Given task:
Rewrite the records below with every occurrence of "site map" changed to "estate map", keeping all other text the same.

Supplied entries:
::::

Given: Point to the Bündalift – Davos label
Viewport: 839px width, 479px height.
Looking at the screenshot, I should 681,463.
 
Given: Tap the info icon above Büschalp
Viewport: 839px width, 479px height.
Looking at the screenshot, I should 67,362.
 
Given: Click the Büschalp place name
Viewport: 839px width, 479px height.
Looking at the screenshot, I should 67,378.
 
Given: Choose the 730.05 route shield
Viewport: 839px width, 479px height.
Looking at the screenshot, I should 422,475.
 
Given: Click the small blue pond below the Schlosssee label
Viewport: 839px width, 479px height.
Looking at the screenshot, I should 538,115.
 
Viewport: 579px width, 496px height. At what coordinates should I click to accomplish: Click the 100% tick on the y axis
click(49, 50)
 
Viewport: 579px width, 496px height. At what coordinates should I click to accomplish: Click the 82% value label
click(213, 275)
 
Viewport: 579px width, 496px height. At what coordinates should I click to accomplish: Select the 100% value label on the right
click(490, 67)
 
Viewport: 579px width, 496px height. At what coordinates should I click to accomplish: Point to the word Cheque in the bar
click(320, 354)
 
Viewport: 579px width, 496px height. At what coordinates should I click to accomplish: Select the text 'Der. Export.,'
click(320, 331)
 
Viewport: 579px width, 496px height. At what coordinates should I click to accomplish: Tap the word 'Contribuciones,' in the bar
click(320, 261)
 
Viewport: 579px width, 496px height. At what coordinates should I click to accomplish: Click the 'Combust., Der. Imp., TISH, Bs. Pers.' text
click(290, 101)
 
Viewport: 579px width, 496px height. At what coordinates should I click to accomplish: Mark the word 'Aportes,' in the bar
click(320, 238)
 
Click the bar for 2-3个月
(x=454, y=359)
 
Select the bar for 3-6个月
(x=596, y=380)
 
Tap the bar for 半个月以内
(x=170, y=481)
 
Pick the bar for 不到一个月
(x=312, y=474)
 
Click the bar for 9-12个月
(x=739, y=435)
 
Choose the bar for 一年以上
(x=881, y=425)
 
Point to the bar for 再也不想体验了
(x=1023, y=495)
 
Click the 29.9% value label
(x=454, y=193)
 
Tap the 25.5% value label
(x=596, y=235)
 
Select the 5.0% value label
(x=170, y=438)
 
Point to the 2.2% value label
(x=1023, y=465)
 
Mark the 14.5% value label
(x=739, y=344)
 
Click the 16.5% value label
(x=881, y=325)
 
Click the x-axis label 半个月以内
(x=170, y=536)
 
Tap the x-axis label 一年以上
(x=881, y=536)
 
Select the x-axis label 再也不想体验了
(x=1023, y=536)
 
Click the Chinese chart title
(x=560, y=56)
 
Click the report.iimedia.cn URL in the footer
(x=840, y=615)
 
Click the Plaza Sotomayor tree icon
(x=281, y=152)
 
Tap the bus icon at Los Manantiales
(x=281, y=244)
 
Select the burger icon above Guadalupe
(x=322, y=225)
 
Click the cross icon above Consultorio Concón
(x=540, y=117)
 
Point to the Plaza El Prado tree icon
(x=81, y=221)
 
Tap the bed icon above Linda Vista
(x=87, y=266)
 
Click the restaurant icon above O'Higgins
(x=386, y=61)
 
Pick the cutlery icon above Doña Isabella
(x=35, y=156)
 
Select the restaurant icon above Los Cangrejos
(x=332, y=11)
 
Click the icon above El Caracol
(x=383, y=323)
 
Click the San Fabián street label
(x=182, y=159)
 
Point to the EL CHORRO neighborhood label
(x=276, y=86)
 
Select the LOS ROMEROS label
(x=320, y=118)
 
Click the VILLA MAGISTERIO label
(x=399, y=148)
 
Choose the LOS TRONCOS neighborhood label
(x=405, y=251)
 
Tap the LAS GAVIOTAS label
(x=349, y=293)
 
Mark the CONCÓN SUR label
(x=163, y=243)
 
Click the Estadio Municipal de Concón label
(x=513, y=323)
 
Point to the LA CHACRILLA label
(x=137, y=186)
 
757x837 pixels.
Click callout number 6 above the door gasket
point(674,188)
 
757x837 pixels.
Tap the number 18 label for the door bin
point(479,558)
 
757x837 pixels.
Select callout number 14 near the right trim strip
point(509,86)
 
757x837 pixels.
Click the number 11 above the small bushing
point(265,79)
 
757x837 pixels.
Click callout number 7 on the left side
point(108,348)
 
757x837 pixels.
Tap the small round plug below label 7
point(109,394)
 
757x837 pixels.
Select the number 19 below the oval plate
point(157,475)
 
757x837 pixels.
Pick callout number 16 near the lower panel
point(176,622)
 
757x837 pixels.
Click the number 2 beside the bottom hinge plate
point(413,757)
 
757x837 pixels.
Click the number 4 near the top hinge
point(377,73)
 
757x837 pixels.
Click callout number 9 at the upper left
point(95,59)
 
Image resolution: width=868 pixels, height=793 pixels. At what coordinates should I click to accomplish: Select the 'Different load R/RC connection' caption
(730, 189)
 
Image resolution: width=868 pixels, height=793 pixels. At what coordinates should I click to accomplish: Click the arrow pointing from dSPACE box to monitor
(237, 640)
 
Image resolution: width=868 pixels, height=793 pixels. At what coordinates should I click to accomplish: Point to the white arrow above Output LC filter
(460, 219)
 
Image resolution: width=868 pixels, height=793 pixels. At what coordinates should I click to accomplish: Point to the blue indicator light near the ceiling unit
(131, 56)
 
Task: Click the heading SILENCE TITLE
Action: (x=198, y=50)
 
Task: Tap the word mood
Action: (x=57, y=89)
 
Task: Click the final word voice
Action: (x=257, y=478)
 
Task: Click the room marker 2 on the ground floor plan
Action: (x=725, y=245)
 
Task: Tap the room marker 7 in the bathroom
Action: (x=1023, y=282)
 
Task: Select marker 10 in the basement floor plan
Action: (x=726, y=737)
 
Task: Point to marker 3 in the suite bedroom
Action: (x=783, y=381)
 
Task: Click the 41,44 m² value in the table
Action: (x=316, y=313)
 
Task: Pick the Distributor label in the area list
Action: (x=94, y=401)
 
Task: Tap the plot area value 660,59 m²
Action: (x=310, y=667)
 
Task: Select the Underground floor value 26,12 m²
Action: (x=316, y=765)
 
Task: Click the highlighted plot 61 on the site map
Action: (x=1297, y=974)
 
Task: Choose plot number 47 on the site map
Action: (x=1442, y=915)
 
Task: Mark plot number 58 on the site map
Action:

::::

Result of the task:
Given: Point to the Bündalift – Davos label
Viewport: 839px width, 479px height.
Looking at the screenshot, I should 681,463.
 
Given: Tap the info icon above Büschalp
Viewport: 839px width, 479px height.
Looking at the screenshot, I should 67,362.
 
Given: Click the Büschalp place name
Viewport: 839px width, 479px height.
Looking at the screenshot, I should 67,378.
 
Given: Choose the 730.05 route shield
Viewport: 839px width, 479px height.
Looking at the screenshot, I should 422,475.
 
Given: Click the small blue pond below the Schlosssee label
Viewport: 839px width, 479px height.
Looking at the screenshot, I should 538,115.
 
Viewport: 579px width, 496px height. At what coordinates should I click to accomplish: Click the 100% tick on the y axis
click(49, 50)
 
Viewport: 579px width, 496px height. At what coordinates should I click to accomplish: Click the 82% value label
click(213, 275)
 
Viewport: 579px width, 496px height. At what coordinates should I click to accomplish: Select the 100% value label on the right
click(490, 67)
 
Viewport: 579px width, 496px height. At what coordinates should I click to accomplish: Point to the word Cheque in the bar
click(320, 354)
 
Viewport: 579px width, 496px height. At what coordinates should I click to accomplish: Select the text 'Der. Export.,'
click(320, 331)
 
Viewport: 579px width, 496px height. At what coordinates should I click to accomplish: Tap the word 'Contribuciones,' in the bar
click(320, 261)
 
Viewport: 579px width, 496px height. At what coordinates should I click to accomplish: Click the 'Combust., Der. Imp., TISH, Bs. Pers.' text
click(290, 101)
 
Viewport: 579px width, 496px height. At what coordinates should I click to accomplish: Mark the word 'Aportes,' in the bar
click(320, 238)
 
Click the bar for 2-3个月
(x=454, y=359)
 
Select the bar for 3-6个月
(x=596, y=380)
 
Tap the bar for 半个月以内
(x=170, y=481)
 
Pick the bar for 不到一个月
(x=312, y=474)
 
Click the bar for 9-12个月
(x=739, y=435)
 
Choose the bar for 一年以上
(x=881, y=425)
 
Point to the bar for 再也不想体验了
(x=1023, y=495)
 
Click the 29.9% value label
(x=454, y=193)
 
Tap the 25.5% value label
(x=596, y=235)
 
Select the 5.0% value label
(x=170, y=438)
 
Point to the 2.2% value label
(x=1023, y=465)
 
Mark the 14.5% value label
(x=739, y=344)
 
Click the 16.5% value label
(x=881, y=325)
 
Click the x-axis label 半个月以内
(x=170, y=536)
 
Tap the x-axis label 一年以上
(x=881, y=536)
 
Select the x-axis label 再也不想体验了
(x=1023, y=536)
 
Click the Chinese chart title
(x=560, y=56)
 
Click the report.iimedia.cn URL in the footer
(x=840, y=615)
 
Click the Plaza Sotomayor tree icon
(x=281, y=152)
 
Tap the bus icon at Los Manantiales
(x=281, y=244)
 
Select the burger icon above Guadalupe
(x=322, y=225)
 
Click the cross icon above Consultorio Concón
(x=540, y=117)
 
Point to the Plaza El Prado tree icon
(x=81, y=221)
 
Tap the bed icon above Linda Vista
(x=87, y=266)
 
Click the restaurant icon above O'Higgins
(x=386, y=61)
 
Pick the cutlery icon above Doña Isabella
(x=35, y=156)
 
Select the restaurant icon above Los Cangrejos
(x=332, y=11)
 
Click the icon above El Caracol
(x=383, y=323)
 
Click the San Fabián street label
(x=182, y=159)
 
Point to the EL CHORRO neighborhood label
(x=276, y=86)
 
Select the LOS ROMEROS label
(x=320, y=118)
 
Click the VILLA MAGISTERIO label
(x=399, y=148)
 
Choose the LOS TRONCOS neighborhood label
(x=405, y=251)
 
Tap the LAS GAVIOTAS label
(x=349, y=293)
 
Mark the CONCÓN SUR label
(x=163, y=243)
 
Click the Estadio Municipal de Concón label
(x=513, y=323)
 
Point to the LA CHACRILLA label
(x=137, y=186)
 
757x837 pixels.
Click callout number 6 above the door gasket
point(674,188)
 
757x837 pixels.
Tap the number 18 label for the door bin
point(479,558)
 
757x837 pixels.
Select callout number 14 near the right trim strip
point(509,86)
 
757x837 pixels.
Click the number 11 above the small bushing
point(265,79)
 
757x837 pixels.
Click callout number 7 on the left side
point(108,348)
 
757x837 pixels.
Tap the small round plug below label 7
point(109,394)
 
757x837 pixels.
Select the number 19 below the oval plate
point(157,475)
 
757x837 pixels.
Pick callout number 16 near the lower panel
point(176,622)
 
757x837 pixels.
Click the number 2 beside the bottom hinge plate
point(413,757)
 
757x837 pixels.
Click the number 4 near the top hinge
point(377,73)
 
757x837 pixels.
Click callout number 9 at the upper left
point(95,59)
 
Image resolution: width=868 pixels, height=793 pixels. At what coordinates should I click to accomplish: Select the 'Different load R/RC connection' caption
(730, 189)
 
Image resolution: width=868 pixels, height=793 pixels. At what coordinates should I click to accomplish: Click the arrow pointing from dSPACE box to monitor
(237, 640)
 
Image resolution: width=868 pixels, height=793 pixels. At what coordinates should I click to accomplish: Point to the white arrow above Output LC filter
(460, 219)
 
Image resolution: width=868 pixels, height=793 pixels. At what coordinates should I click to accomplish: Point to the blue indicator light near the ceiling unit
(131, 56)
 
Task: Click the heading SILENCE TITLE
Action: (x=198, y=50)
 
Task: Tap the word mood
Action: (x=57, y=89)
 
Task: Click the final word voice
Action: (x=257, y=478)
 
Task: Click the room marker 2 on the ground floor plan
Action: (x=725, y=245)
 
Task: Tap the room marker 7 in the bathroom
Action: (x=1023, y=282)
 
Task: Select marker 10 in the basement floor plan
Action: (x=726, y=737)
 
Task: Point to marker 3 in the suite bedroom
Action: (x=783, y=381)
 
Task: Click the 41,44 m² value in the table
Action: (x=316, y=313)
 
Task: Pick the Distributor label in the area list
Action: (x=94, y=401)
 
Task: Tap the plot area value 660,59 m²
Action: (x=310, y=667)
 
Task: Select the Underground floor value 26,12 m²
Action: (x=316, y=765)
 
Task: Click the highlighted plot 61 on the estate map
Action: (x=1297, y=974)
 
Task: Choose plot number 47 on the estate map
Action: (x=1442, y=915)
 
Task: Mark plot number 58 on the estate map
Action:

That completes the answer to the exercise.